Nous travaillons en partenariat avec l’Agence pour l’énergie nucléaire de l’OCDE [AEN, NEA en anglais] sur les coûts de la production d’électricité et depuis plusieurs années des chapitres sont écrits avec des contributions de l’OCDE.
Dans le WEO, l’AIE élabore un certain nombre de scénarios de mix énergétiques et d’évolution du climat. Depuis quand cette publication existe-t-elle ? Quel est le travail d’analyse réalisé au-delà de la modélisation ?
LC : Le WEO existe depuis les années 80 et au fil des années son volume a beaucoup augmenté ! En ce qui concerne l’analyse, la plus grande force du WEO est d’être basé sur une approche quantitative. Même lorsqu’il ne s’agit pas de modélisation, par exemple dans le cas de considérations géopolitiques, nous partons des chiffres pour construire une réflexion. Cela nous permet ensuite d’affiner la compréhension de concepts tels que l’indépendance énergétique.

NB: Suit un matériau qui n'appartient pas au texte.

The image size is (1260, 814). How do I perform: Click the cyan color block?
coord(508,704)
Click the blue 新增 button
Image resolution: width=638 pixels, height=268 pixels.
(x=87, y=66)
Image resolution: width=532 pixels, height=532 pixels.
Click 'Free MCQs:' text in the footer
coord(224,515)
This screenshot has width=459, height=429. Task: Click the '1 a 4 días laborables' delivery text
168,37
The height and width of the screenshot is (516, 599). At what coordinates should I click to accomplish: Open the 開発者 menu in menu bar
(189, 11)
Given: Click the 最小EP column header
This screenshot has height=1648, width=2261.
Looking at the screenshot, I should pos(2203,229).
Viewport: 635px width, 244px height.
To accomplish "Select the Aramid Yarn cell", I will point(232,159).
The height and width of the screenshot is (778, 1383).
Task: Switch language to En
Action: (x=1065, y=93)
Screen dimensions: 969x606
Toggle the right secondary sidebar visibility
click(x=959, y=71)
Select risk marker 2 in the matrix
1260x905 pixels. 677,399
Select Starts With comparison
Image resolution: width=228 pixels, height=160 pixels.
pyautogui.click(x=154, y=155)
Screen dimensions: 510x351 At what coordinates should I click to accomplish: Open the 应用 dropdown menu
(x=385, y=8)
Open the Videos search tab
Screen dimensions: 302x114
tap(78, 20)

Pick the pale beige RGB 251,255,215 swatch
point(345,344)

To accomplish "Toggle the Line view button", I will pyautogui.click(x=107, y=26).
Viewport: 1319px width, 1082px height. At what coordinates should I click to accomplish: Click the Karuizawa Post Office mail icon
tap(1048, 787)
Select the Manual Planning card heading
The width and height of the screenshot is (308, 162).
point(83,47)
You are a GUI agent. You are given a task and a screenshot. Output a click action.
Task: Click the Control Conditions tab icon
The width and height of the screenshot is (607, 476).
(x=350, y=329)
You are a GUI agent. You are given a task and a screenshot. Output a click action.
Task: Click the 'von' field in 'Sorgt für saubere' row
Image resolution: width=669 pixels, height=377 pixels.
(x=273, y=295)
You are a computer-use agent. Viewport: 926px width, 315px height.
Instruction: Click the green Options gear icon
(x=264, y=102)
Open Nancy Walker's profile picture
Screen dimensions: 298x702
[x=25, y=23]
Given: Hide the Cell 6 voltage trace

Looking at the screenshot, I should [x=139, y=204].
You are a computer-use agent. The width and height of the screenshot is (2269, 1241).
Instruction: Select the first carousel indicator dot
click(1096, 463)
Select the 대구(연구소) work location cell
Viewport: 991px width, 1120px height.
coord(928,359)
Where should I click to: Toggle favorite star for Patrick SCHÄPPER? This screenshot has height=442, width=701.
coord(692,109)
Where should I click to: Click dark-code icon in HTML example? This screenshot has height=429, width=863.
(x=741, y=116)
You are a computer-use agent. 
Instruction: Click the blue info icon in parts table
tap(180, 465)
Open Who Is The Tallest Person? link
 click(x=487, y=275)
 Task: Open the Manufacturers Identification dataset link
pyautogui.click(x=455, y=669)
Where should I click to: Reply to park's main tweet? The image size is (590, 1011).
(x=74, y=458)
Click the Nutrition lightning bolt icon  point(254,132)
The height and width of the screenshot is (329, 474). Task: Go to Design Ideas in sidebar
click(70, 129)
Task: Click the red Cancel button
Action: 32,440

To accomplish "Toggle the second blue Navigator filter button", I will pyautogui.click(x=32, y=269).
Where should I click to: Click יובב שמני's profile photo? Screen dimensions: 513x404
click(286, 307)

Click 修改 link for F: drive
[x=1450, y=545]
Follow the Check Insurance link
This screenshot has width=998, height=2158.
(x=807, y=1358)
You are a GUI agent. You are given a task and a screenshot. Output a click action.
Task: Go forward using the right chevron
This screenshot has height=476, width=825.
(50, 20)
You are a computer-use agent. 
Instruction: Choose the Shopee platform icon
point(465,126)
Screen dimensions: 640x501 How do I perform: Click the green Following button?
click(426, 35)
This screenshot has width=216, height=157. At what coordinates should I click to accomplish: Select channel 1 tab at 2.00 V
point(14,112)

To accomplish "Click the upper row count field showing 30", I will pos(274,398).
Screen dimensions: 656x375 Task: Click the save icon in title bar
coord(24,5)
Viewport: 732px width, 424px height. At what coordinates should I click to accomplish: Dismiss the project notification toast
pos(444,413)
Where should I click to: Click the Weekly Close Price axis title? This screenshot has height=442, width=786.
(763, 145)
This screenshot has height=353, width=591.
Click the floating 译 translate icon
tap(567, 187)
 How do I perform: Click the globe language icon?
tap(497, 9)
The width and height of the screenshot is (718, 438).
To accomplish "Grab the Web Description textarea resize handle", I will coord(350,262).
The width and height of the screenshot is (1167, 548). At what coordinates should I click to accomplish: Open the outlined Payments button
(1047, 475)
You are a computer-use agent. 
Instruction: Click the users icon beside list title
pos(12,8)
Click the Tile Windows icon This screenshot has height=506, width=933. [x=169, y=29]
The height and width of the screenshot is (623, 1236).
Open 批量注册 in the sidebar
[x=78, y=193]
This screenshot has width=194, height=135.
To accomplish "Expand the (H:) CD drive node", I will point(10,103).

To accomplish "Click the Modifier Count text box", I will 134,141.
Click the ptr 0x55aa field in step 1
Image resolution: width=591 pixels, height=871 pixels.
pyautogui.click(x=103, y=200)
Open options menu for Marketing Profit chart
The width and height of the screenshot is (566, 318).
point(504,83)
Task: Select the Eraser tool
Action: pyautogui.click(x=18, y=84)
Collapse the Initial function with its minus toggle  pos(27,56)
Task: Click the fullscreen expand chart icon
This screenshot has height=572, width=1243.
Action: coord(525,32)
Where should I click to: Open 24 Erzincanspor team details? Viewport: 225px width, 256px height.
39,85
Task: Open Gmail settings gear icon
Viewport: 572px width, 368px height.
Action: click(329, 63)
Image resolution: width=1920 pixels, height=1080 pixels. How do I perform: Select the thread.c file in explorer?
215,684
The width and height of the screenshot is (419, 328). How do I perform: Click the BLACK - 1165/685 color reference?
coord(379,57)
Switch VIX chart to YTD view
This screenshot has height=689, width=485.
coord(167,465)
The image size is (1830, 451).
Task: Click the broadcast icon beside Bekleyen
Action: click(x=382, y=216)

A ce sujet, on a beaucoup parlé dans la presse du fait que les États-Unis seraient indépendants énergétiquement et même exportateurs nets de pétrole à l’horizon 2030. Comment s’est passée la découverte de cette révolution ? Les résultats de notre modélisation sont si complexes qu’il y a beaucoup d’implications dont nous nous rendons compte tardivement, même après la publication du WEO.
En ce qui concerne les États-Unis, il y a eu des changements dans l’industrie par les techniques de forages horizontaux et de fracturation hydraulique et d’autre part il y a eu une loi imposant des normes de consommation aux véhicules. Il est primordial d’étudier au plus tôt ces changements même s’ils sont très récents : pour le pétrole et les huiles non conventionnelles cela dure depuis seulement deux ou trois ans. Quand nous les intégrons dans le modèle, nos résultats peuvent devenir radicalement différents.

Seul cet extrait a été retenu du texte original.